The rule that we follow is the majority rule in this country. See Annot., Tolling of State Statute of Limitations in *223Favor of One Commencing Action Despite Existing Disability, 30 A.L.R.4th 1092 (1984); Annot., Appointment of Guardian for Incompetent or for Infant as Affecting Running of Statute of Limitations Against Ward, 86 A.L.R.2d 965 (1962); see also Hervey v. Rawson, 164 Mass. 501, 41 N.E. 682 (1895); Wallisch v. Fosnaugh, 126 Mich. App. 418, 336 N.W.2d 923 (1983); Sahf v. Lake Havasu City Ass'n for Retarded & Handicapped, 150 Ariz. 50, 721 P.2d 1177 (Ct. App. 1986). This is the rule in virtually every state except North Carolina. Even in that state the tolling statute will apply when the cause of action is clearly vested in the legally incompetent person rather than in a guardian charged with the duty to bring suit on the incompetent person's behalf. See Genesco, Inc. v. Cone Mills Corp., 604 F.2d 281 (4th Cir. 1979) (applying North Carolina law); Anderson v. Canipe, 69 N.C. App. 534, 317 S.E.2d 44 (1984).
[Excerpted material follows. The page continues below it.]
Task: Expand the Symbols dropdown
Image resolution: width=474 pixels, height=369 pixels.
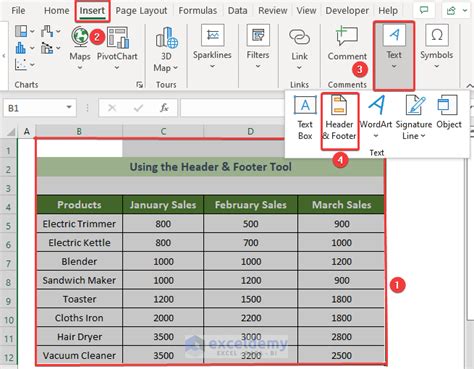Action: [436, 66]
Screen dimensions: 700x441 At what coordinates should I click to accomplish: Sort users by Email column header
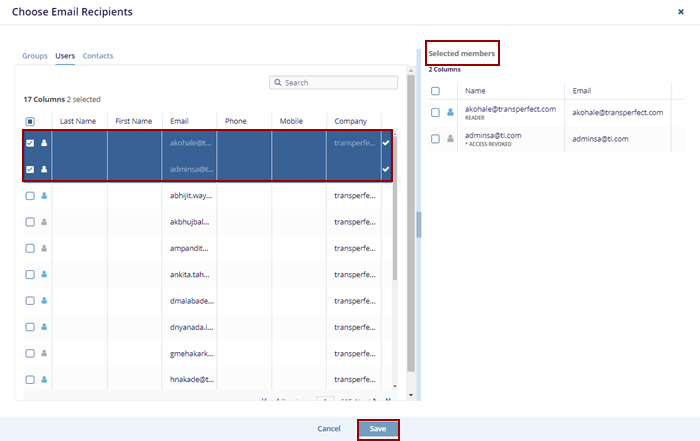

Respondents also argue that even if the statute of limitations remained tolled upon Ms. Young's appointment as Devan's guardian, it nonetheless began to run upon the filing of the 1982 action in federal district court. This argument has no merit. RCW 4.16.190 tolls the statute of limitations for a legally incompetent person notwithstanding the appointment of a guardian. This is so because the right to the tolling statute vests in the incompetent person not in the guardian. From this premise, it follows that the guardian's subsequent actions on the incompetent person's behalf should have no additional effect upon the statute of limitations unless they result in res judicata. The Youngs' first suit ended in dismissal without prejudice, and therefore was not a final judgment. Thus, the statute remained tolled. This is also the majority rule in the United States:
In case of the appointment of a guardian ad litem for an infant, it is held that such guardian can sue within the prescribed period of limitation, but is not obligated to do so, and that if he fails to sue, or having instituted an action within the statutory period, discontinues it, the *224rights of the infant are not prejudiced thereby, and he may still take advantage of his disability . . .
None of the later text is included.